WORK ITEM A
According to the key points on Basecamp Research's BaseData, in how many countries are the partner communities that collect samples?
WORK ITEM B
Extend the key points on Basecamp Research's BaseData dataset with a few more sentences that continue from its final sentence.

EXCERPTED TEXT
##############################

Key points from article :
UK-based biotech startup Basecamp Research has launched BaseData, the largest known dataset of protein sequences, containing 9.8 billion new sequences and sourced from one million newly discovered species. This unprecedented trove increases known protein diversity tenfold compared to all public databases combined. The goal is to meet the rising data demands of generative biology, where AI models are used to design proteins and therapeutics, much like ChatGPT generates language. Current biological databases are heavily skewed—70% of public sequence data comes from just 10 species—limiting model performance and discovery potential.
To overcome this, Basecamp developed a global network of partnerships with over 125 communities in 26 countries, collecting samples from extreme and diverse environments—from volcanic hot springs to Antarctic soil and shipwrecks. Their mobile molecular biology tools allow for real-time DNA extraction in remote locations, enabling broad access to genetic information. Notable discoveries include bacteria that generate water from hydrogen, species that could help tackle pollution and antibiotic resistance, and organisms that survive near-boiling temperatures, offering insights for industrial and medical applications.

##############################

GIVEN DATA
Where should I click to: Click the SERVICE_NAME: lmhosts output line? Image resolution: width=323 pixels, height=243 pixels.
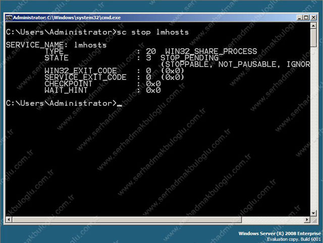[57, 45]
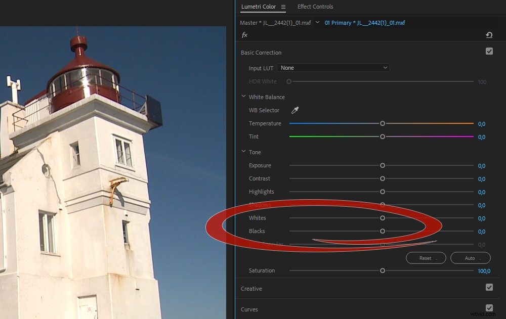Open the Input LUT dropdown
Image resolution: width=506 pixels, height=319 pixels.
click(333, 67)
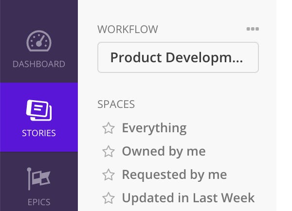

##############################

ANSWER A
26 countries.

ANSWER B
BaseData not only focuses on the genetic "words" but also the full "sentences"—capturing long genome contexts (over 10,000 base pairs)—to better understand how biological systems work together. This approach mirrors how large language models understand meaning in text. The company plans to incorporate evolutionary-aware metagenome models, helping to further push the boundaries of programmable genetic medicine.
Since its founding in 2019, Basecamp Research has grown rapidly, raised $85 million, and established a presence in Cambridge’s Kendall Square, collaborating with notable scientists like genome-editing pioneer David Liu. They’re currently offering early access to BaseData for academic researchers and engaging with major pharmaceutical companies to integrate the data into AI-driven drug discovery pipelines.